The new variant has a high number of mutations that appear to make it more transmissible and help it evade immune responses. The World Health Organization looked at the data on Friday and named the variant omicron, under its system of using Greek letters, calling it a highly transmissible variant of concern.

“It’s a huge concern. We all are terribly concerned about this virus,” Professor Willem Hanekom, director of the Africa Health Research Institute, told The Associated Press.

“This variant is mostly in Gauteng province, the Johannesburg area of South Africa. But we’ve got clues from diagnostic tests … that suggest that this variant is already all over South Africa,” said Hanekom, who is also co-chair of the South African COVID Variant Research Consortium.

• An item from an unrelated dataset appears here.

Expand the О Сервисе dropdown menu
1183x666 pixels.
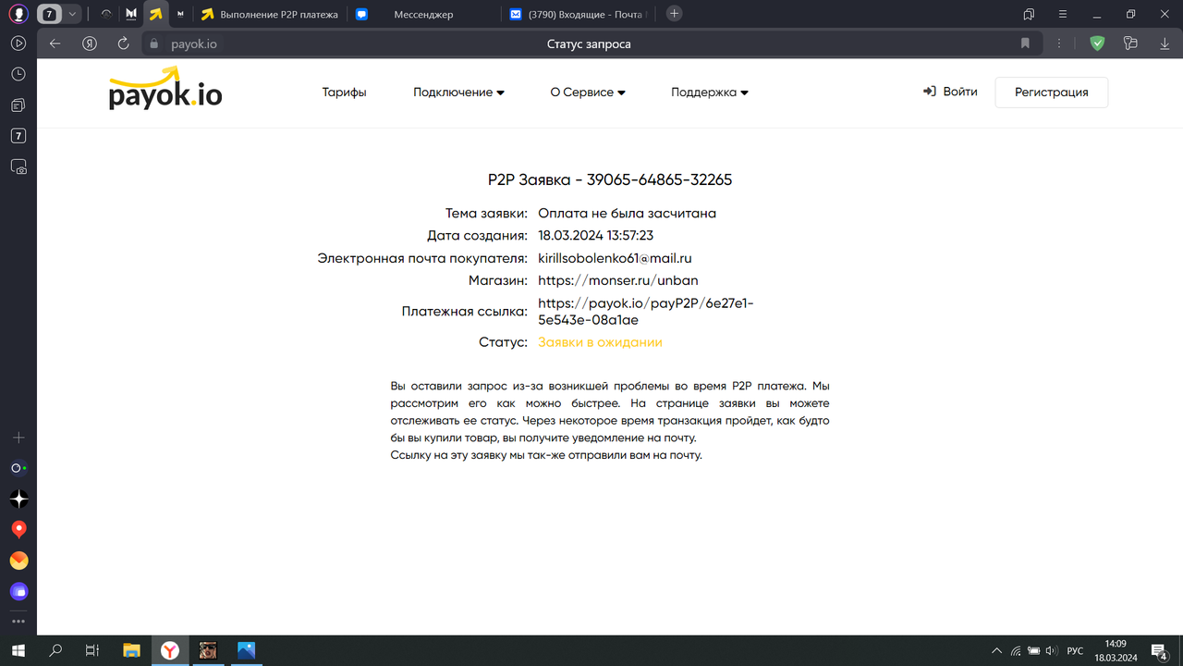pyautogui.click(x=588, y=93)
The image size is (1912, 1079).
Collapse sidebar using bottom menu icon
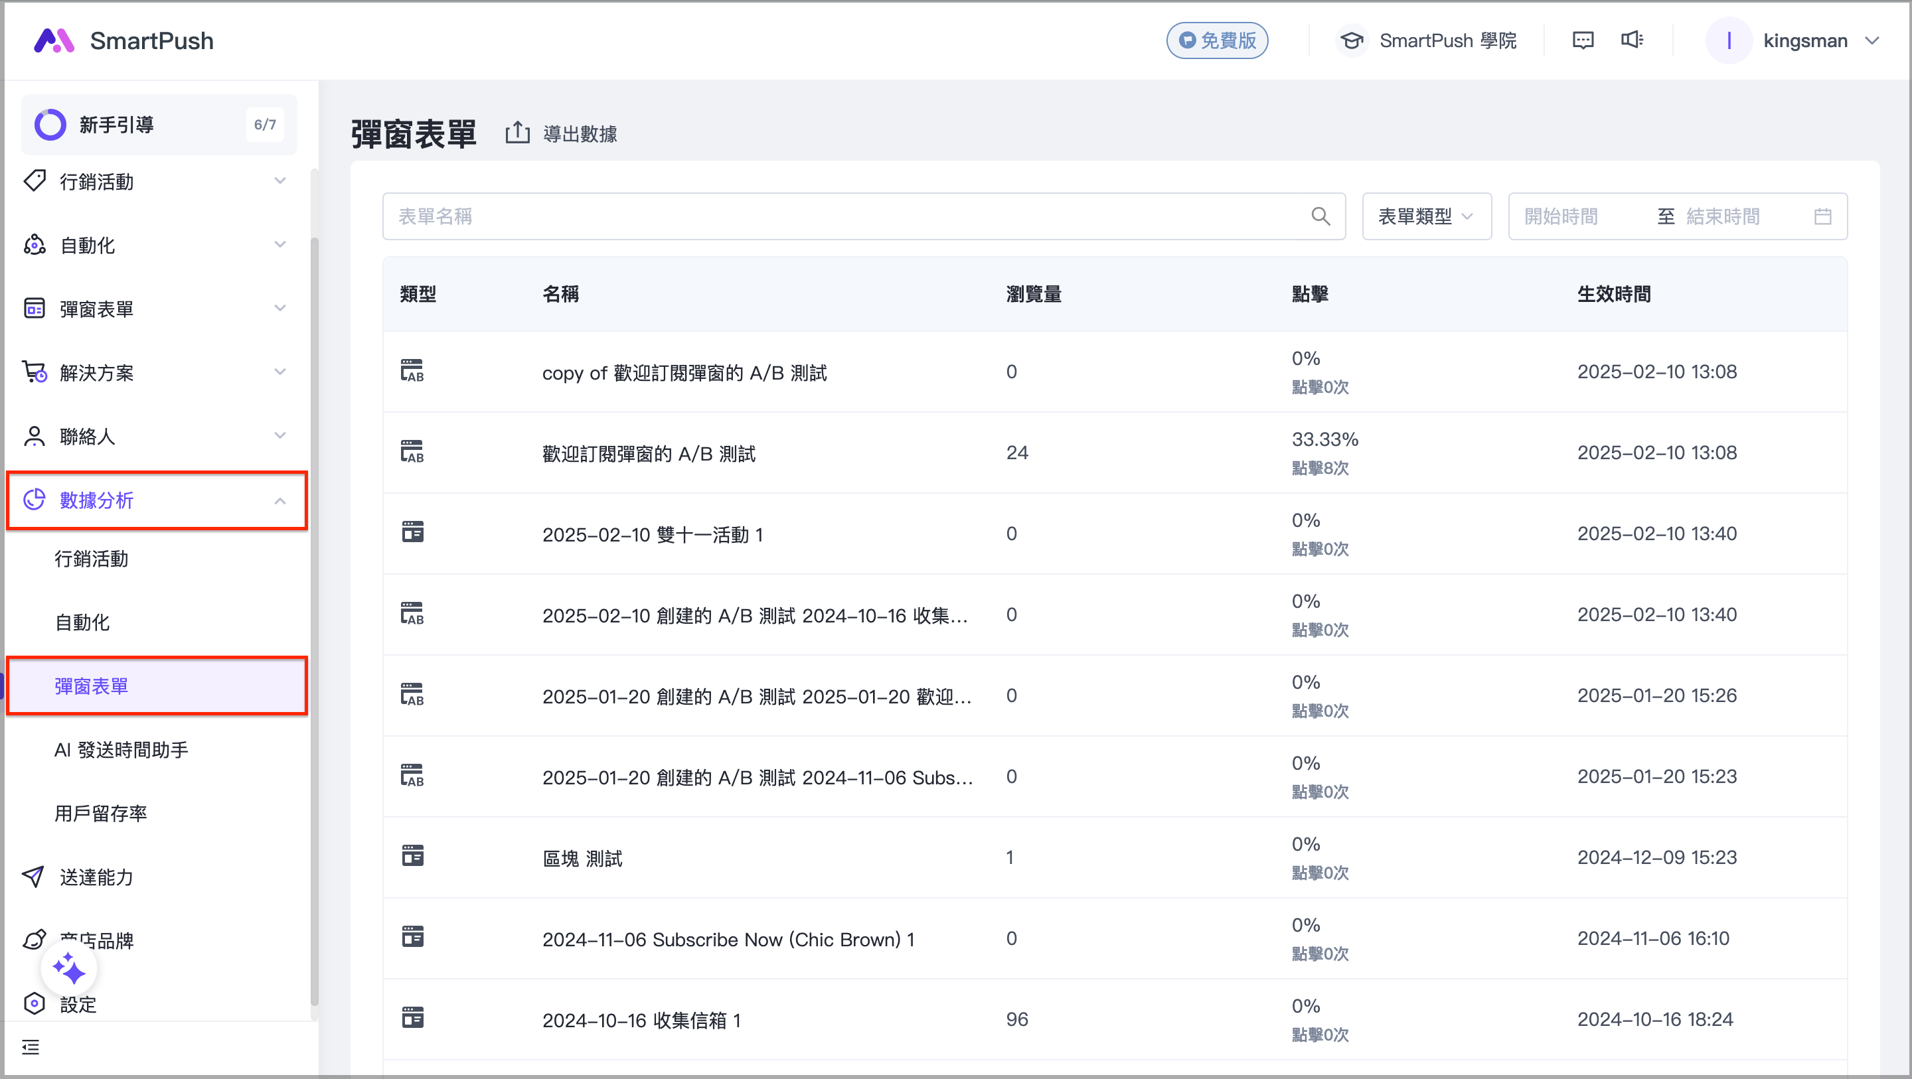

“The scientific reaction from within South Africa is that we need to learn as much as soon as possible. We know precious little,” he said. “For example, we do not know how virulent this virus is, which means how bad is this disease that it causes?”

A key factor is vaccination. The new variant appears to be spreading most quickly among those who are unvaccinated. Currently, only about 40% of adult South Africans are vaccinated, and the number is much lower among those in the 20 to 40-year-old age group.

South Africa has nearly 20 million doses of vaccines – made by Pfizer and Johnson & Johnson – but the numbers of people getting vaccines is about 120,000 per day, far below the government’s target of 300,000 per day.

As scientists try to learn more about omicron, the people of South Africa can take measures to protect themselves against it, said Hanekom.

“This is a unique opportunity. There’s still time for people who did not get vaccinated to go and get the vaccine, and that will provide some protection, we believe, against this infection, especially protection against severe infection, severe disease and death,” he said. “So I would call on people to vaccinate if they can.”

Some ordinary South Africans have more mundane concerns about the new variant.

“We’ve seen increasing numbers of COVID-19, so I’ve been worried about more restrictions,” said Tebogo Letlapa, in Daveyton, eastern Johannesburg. “I’m especially worried about closing of alcohol sales because it’s almost festive season now.”